[Provided data]:
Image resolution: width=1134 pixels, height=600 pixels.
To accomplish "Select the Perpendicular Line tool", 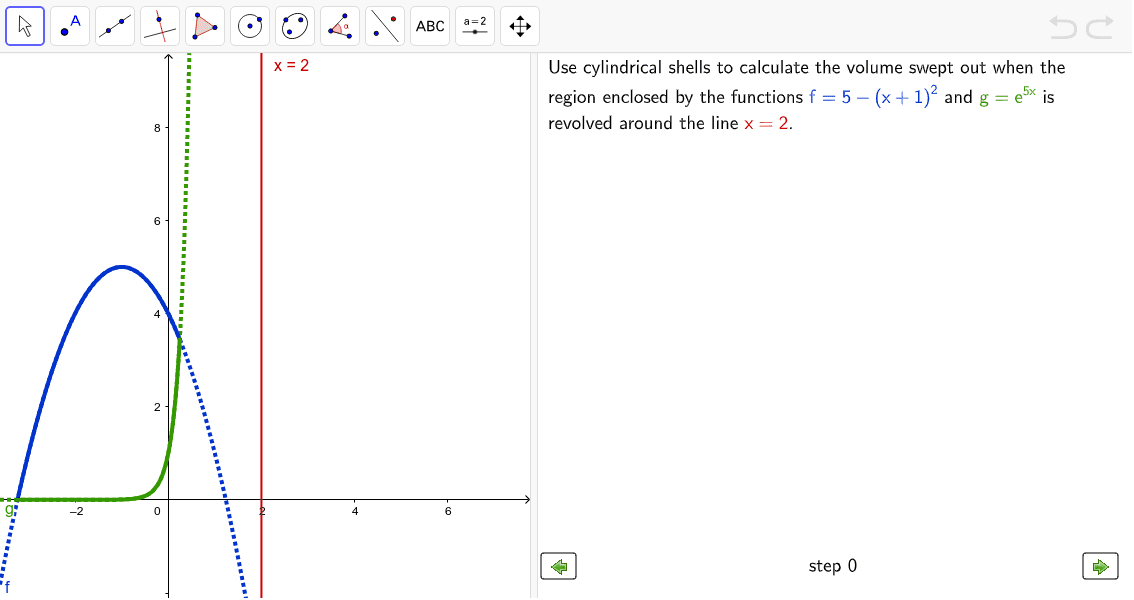I will coord(160,25).
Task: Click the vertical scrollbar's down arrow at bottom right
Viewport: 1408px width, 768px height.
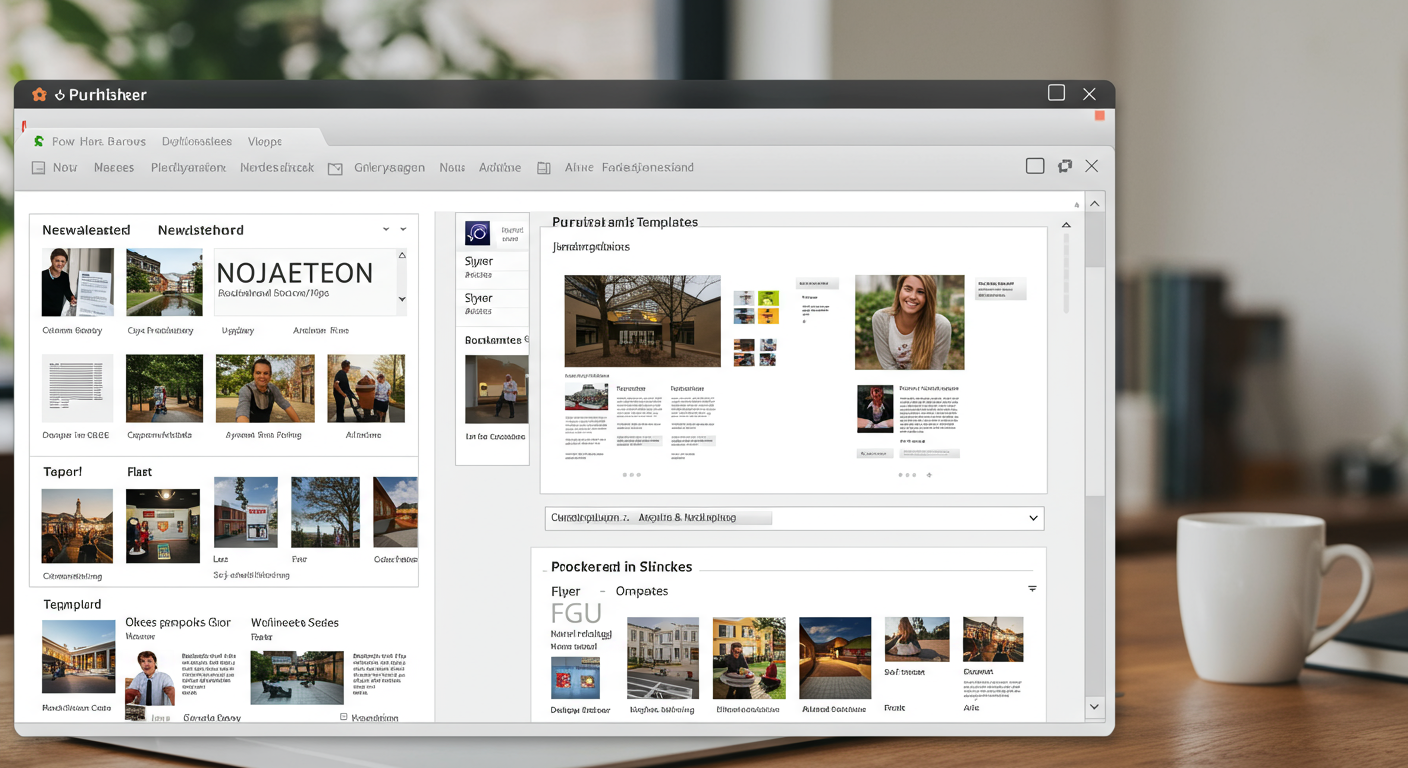Action: pos(1094,707)
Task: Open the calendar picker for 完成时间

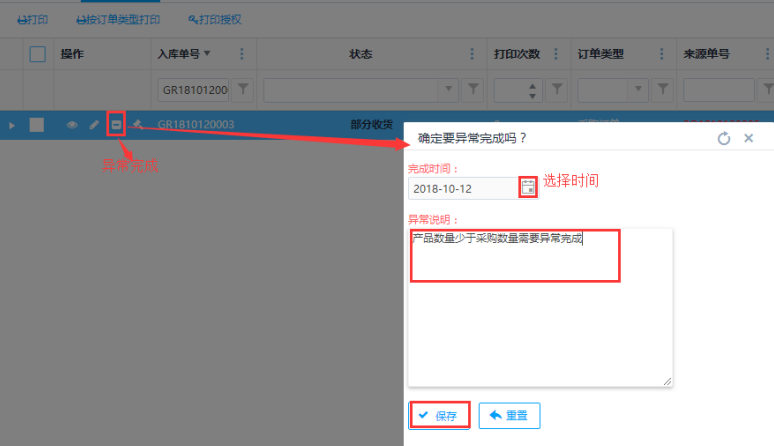Action: pyautogui.click(x=527, y=187)
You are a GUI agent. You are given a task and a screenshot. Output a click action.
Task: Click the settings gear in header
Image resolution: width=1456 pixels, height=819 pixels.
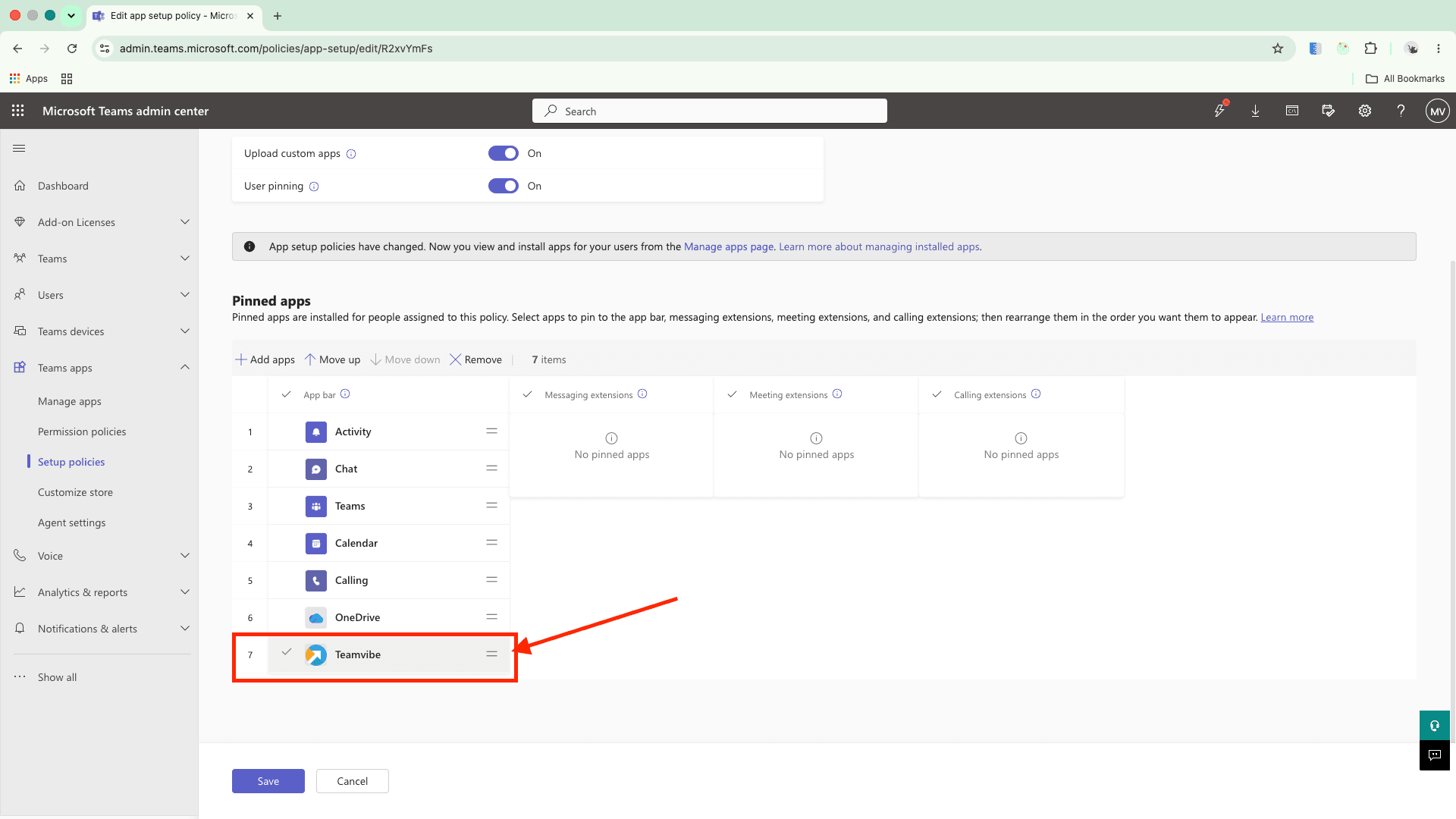click(x=1365, y=111)
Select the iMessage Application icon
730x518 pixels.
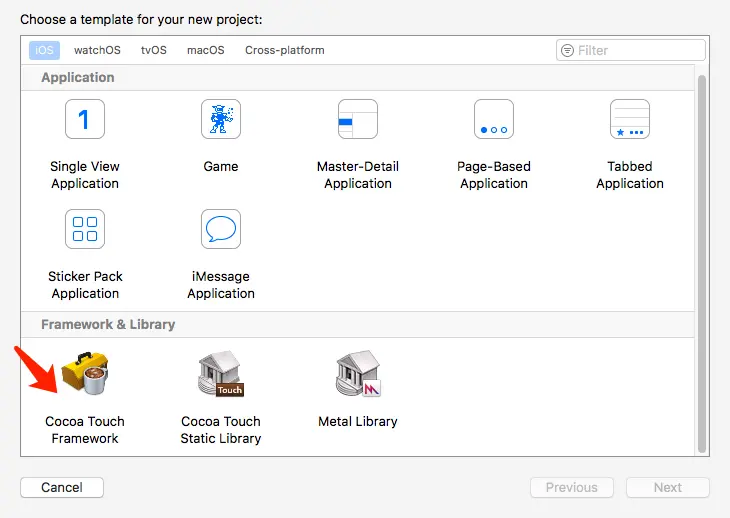[220, 229]
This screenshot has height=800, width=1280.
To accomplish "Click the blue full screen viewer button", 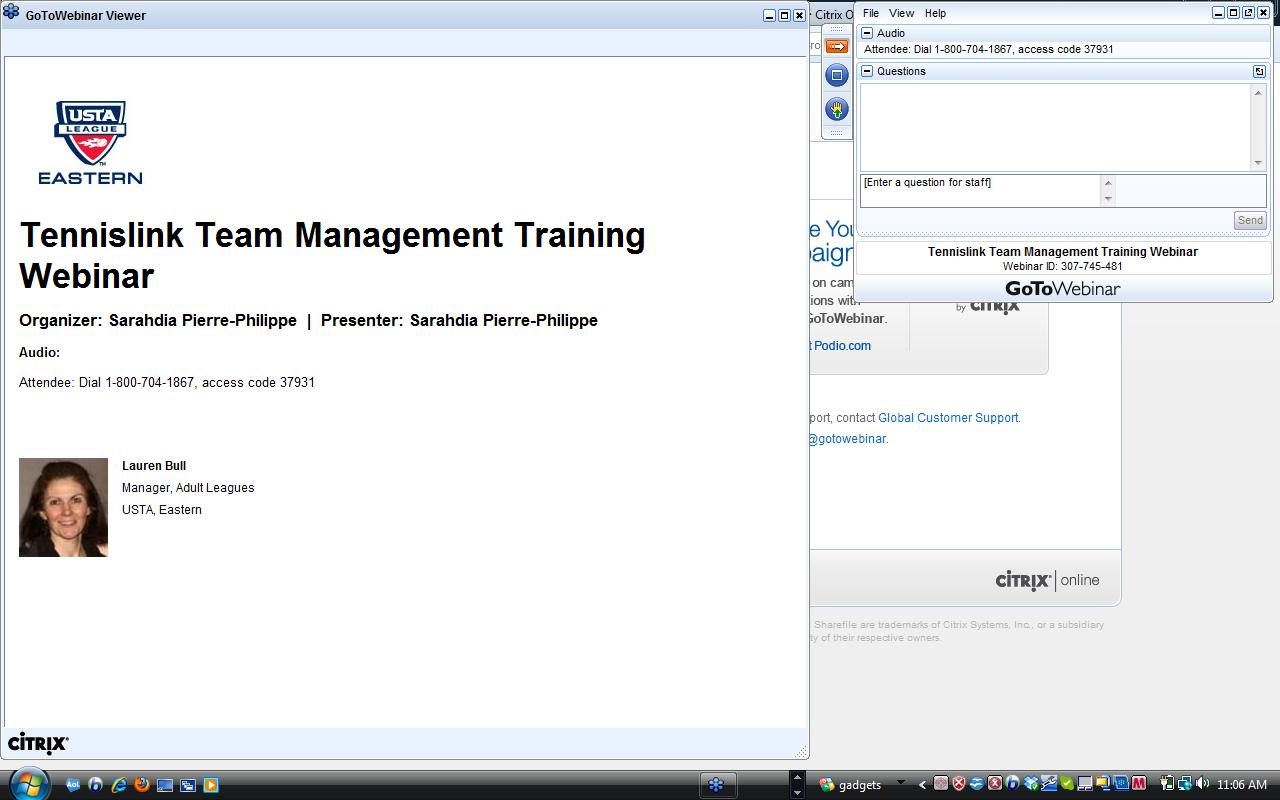I will pyautogui.click(x=837, y=75).
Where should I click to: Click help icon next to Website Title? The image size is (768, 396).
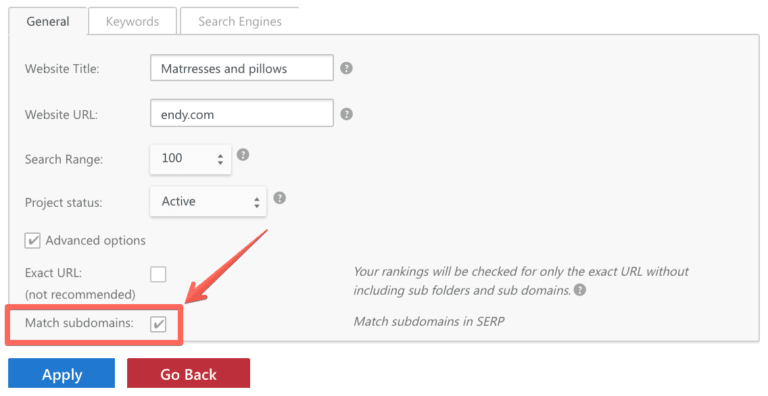point(346,68)
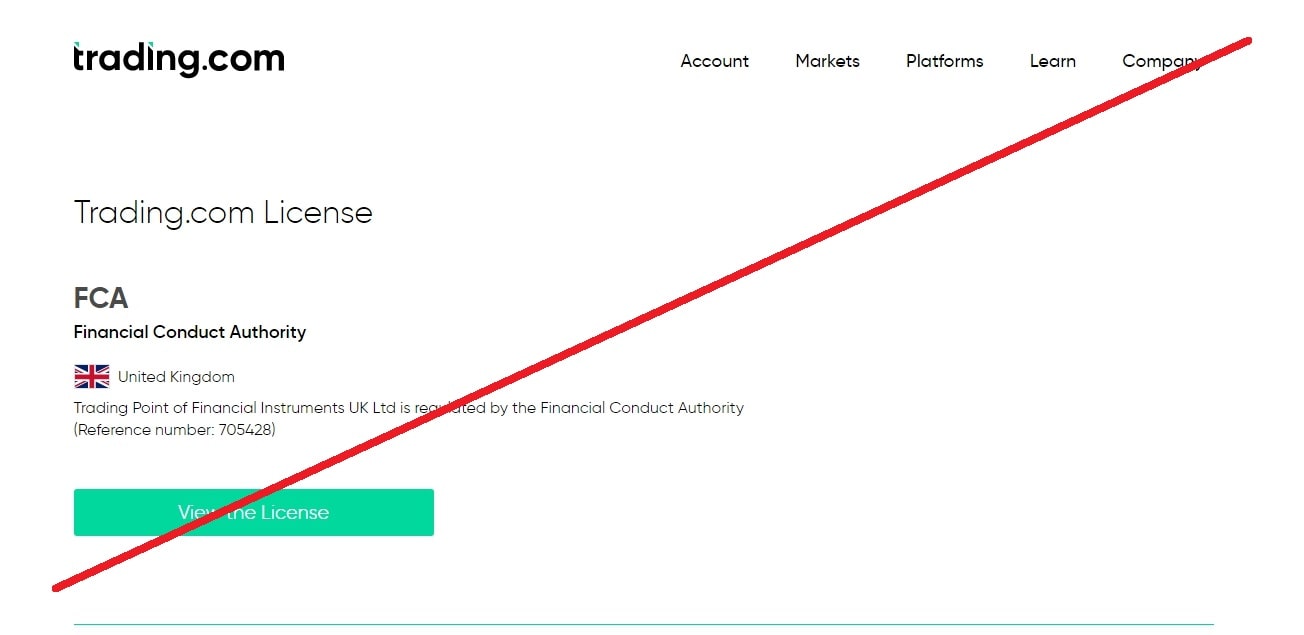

[Directions for this task]: Pick out every line above that contains the word "screenshot" and copy it.

[Result of the task]:
You are a GUI agent. You are given a task and a screenshot. Output a click action.
This screenshot has height=800, width=1280.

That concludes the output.